Required work: Repeat every line of the data verbatim.

[Collected data]
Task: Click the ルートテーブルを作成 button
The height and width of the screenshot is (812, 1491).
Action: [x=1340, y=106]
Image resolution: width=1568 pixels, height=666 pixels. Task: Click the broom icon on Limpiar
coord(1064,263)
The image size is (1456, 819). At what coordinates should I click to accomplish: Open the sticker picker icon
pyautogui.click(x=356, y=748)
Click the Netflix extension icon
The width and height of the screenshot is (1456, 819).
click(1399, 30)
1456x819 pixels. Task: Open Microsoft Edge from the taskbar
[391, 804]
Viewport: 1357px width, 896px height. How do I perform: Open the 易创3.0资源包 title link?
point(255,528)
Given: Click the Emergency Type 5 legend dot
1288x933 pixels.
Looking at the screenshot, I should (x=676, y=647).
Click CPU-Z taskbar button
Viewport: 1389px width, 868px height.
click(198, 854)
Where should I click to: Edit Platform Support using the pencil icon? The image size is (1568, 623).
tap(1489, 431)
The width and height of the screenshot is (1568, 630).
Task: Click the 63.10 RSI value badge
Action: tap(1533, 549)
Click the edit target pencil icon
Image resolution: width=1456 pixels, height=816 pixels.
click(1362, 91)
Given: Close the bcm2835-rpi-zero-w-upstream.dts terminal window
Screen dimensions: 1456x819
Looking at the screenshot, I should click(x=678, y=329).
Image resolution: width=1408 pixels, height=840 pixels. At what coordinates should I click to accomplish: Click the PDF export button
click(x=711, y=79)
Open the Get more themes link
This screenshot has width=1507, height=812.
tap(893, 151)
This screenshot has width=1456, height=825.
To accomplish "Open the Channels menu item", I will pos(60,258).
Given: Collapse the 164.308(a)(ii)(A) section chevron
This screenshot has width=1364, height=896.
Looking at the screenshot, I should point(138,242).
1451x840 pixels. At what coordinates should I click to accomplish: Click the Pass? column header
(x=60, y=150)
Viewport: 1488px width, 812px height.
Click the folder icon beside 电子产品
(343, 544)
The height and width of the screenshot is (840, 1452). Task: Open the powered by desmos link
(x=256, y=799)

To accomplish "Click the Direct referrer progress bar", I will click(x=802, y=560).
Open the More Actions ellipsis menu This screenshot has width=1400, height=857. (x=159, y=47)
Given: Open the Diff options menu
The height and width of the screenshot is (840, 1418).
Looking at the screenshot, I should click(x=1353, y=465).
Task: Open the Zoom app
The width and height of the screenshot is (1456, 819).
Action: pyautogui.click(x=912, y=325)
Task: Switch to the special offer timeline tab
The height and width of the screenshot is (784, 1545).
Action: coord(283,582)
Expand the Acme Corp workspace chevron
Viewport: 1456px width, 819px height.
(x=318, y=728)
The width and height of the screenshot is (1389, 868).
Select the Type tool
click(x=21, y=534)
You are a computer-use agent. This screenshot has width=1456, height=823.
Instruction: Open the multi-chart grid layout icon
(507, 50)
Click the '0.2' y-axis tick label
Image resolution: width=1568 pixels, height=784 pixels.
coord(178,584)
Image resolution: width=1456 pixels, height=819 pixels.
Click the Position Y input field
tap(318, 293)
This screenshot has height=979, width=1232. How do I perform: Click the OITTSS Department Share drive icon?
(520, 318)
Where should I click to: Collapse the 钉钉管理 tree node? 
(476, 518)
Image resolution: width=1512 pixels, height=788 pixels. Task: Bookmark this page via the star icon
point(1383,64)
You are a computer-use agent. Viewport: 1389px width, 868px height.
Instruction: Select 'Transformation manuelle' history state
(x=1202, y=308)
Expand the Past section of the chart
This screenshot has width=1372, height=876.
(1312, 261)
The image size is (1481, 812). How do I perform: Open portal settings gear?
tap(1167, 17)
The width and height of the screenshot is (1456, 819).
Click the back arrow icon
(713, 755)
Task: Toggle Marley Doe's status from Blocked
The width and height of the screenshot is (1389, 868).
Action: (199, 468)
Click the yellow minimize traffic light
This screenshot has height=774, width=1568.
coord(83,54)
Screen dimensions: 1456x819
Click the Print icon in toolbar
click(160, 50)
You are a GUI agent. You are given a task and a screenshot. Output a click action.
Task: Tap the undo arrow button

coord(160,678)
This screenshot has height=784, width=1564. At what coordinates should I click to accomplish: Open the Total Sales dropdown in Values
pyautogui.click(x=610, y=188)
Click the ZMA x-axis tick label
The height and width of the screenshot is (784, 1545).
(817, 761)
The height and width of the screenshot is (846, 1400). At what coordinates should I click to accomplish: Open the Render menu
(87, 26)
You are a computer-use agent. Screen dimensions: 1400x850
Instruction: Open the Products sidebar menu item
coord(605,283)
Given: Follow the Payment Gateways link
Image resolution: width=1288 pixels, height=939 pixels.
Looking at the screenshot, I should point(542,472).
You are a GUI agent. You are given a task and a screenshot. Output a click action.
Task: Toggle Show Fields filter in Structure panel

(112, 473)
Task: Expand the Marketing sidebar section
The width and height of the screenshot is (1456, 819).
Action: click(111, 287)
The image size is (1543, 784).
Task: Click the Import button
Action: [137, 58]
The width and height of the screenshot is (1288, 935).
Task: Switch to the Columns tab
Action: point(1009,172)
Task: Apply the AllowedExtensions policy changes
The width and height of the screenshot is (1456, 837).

Answer to the exercise:
Task: Click the ルートテーブルを作成 button
The height and width of the screenshot is (812, 1491).
Action: [x=1340, y=106]
Image resolution: width=1568 pixels, height=666 pixels. Task: Click the broom icon on Limpiar
coord(1064,263)
The image size is (1456, 819). At what coordinates should I click to accomplish: Open the sticker picker icon
pyautogui.click(x=356, y=748)
Click the Netflix extension icon
The width and height of the screenshot is (1456, 819).
click(1399, 30)
1456x819 pixels. Task: Open Microsoft Edge from the taskbar
[391, 804]
Viewport: 1357px width, 896px height. How do I perform: Open the 易创3.0资源包 title link?
point(255,528)
Given: Click the Emergency Type 5 legend dot
1288x933 pixels.
Looking at the screenshot, I should (x=676, y=647).
Click CPU-Z taskbar button
Viewport: 1389px width, 868px height.
click(198, 854)
Where should I click to: Edit Platform Support using the pencil icon? The image size is (1568, 623).
tap(1489, 431)
The width and height of the screenshot is (1568, 630).
Task: Click the 63.10 RSI value badge
Action: tap(1533, 549)
Click the edit target pencil icon
Image resolution: width=1456 pixels, height=816 pixels.
click(1362, 91)
Given: Close the bcm2835-rpi-zero-w-upstream.dts terminal window
Screen dimensions: 1456x819
Looking at the screenshot, I should click(x=678, y=329).
Image resolution: width=1408 pixels, height=840 pixels. At what coordinates should I click to accomplish: Click the PDF export button
click(x=711, y=79)
Open the Get more themes link
This screenshot has width=1507, height=812.
tap(893, 151)
This screenshot has width=1456, height=825.
To accomplish "Open the Channels menu item", I will pos(60,258).
Given: Collapse the 164.308(a)(ii)(A) section chevron
This screenshot has width=1364, height=896.
Looking at the screenshot, I should point(138,242).
1451x840 pixels. At what coordinates should I click to accomplish: Click the Pass? column header
(x=60, y=150)
Viewport: 1488px width, 812px height.
Click the folder icon beside 电子产品
(343, 544)
The height and width of the screenshot is (840, 1452). Task: Open the powered by desmos link
(x=256, y=799)

To accomplish "Click the Direct referrer progress bar", I will click(x=802, y=560).
Open the More Actions ellipsis menu This screenshot has width=1400, height=857. (x=159, y=47)
Given: Open the Diff options menu
The height and width of the screenshot is (840, 1418).
Looking at the screenshot, I should click(x=1353, y=465).
Task: Open the Zoom app
The width and height of the screenshot is (1456, 819).
Action: pyautogui.click(x=912, y=325)
Task: Switch to the special offer timeline tab
The height and width of the screenshot is (784, 1545).
Action: coord(283,582)
Expand the Acme Corp workspace chevron
Viewport: 1456px width, 819px height.
(x=318, y=728)
The width and height of the screenshot is (1389, 868).
Select the Type tool
click(x=21, y=534)
You are a computer-use agent. This screenshot has width=1456, height=823.
Instruction: Open the multi-chart grid layout icon
(507, 50)
Click the '0.2' y-axis tick label
Image resolution: width=1568 pixels, height=784 pixels.
coord(178,584)
Image resolution: width=1456 pixels, height=819 pixels.
Click the Position Y input field
tap(318, 293)
This screenshot has height=979, width=1232. How do I perform: Click the OITTSS Department Share drive icon?
(520, 318)
Where should I click to: Collapse the 钉钉管理 tree node? 
(476, 518)
Image resolution: width=1512 pixels, height=788 pixels. Task: Bookmark this page via the star icon
point(1383,64)
You are a computer-use agent. Viewport: 1389px width, 868px height.
Instruction: Select 'Transformation manuelle' history state
(x=1202, y=308)
Expand the Past section of the chart
This screenshot has width=1372, height=876.
(1312, 261)
The image size is (1481, 812). How do I perform: Open portal settings gear?
tap(1167, 17)
The width and height of the screenshot is (1456, 819).
Click the back arrow icon
(713, 755)
Task: Toggle Marley Doe's status from Blocked
The width and height of the screenshot is (1389, 868).
Action: (199, 468)
Click the yellow minimize traffic light
This screenshot has height=774, width=1568.
coord(83,54)
Screen dimensions: 1456x819
Click the Print icon in toolbar
click(160, 50)
You are a GUI agent. You are given a task and a screenshot. Output a click action.
Task: Tap the undo arrow button

coord(160,678)
This screenshot has height=784, width=1564. At what coordinates should I click to accomplish: Open the Total Sales dropdown in Values
pyautogui.click(x=610, y=188)
Click the ZMA x-axis tick label
The height and width of the screenshot is (784, 1545).
(817, 761)
The height and width of the screenshot is (846, 1400). At what coordinates should I click to accomplish: Open the Render menu
(87, 26)
You are a computer-use agent. Screen dimensions: 1400x850
Instruction: Open the Products sidebar menu item
coord(605,283)
Given: Follow the Payment Gateways link
Image resolution: width=1288 pixels, height=939 pixels.
Looking at the screenshot, I should point(542,472).
You are a GUI agent. You are given a task and a screenshot. Output a click action.
Task: Toggle Show Fields filter in Structure panel

(112, 473)
Task: Expand the Marketing sidebar section
The width and height of the screenshot is (1456, 819).
Action: click(111, 287)
The image size is (1543, 784).
Task: Click the Import button
Action: [137, 58]
The width and height of the screenshot is (1288, 935).
Task: Switch to the Columns tab
Action: point(1009,172)
Task: Apply the AllowedExtensions policy changes
The width and height of the screenshot is (1456, 837).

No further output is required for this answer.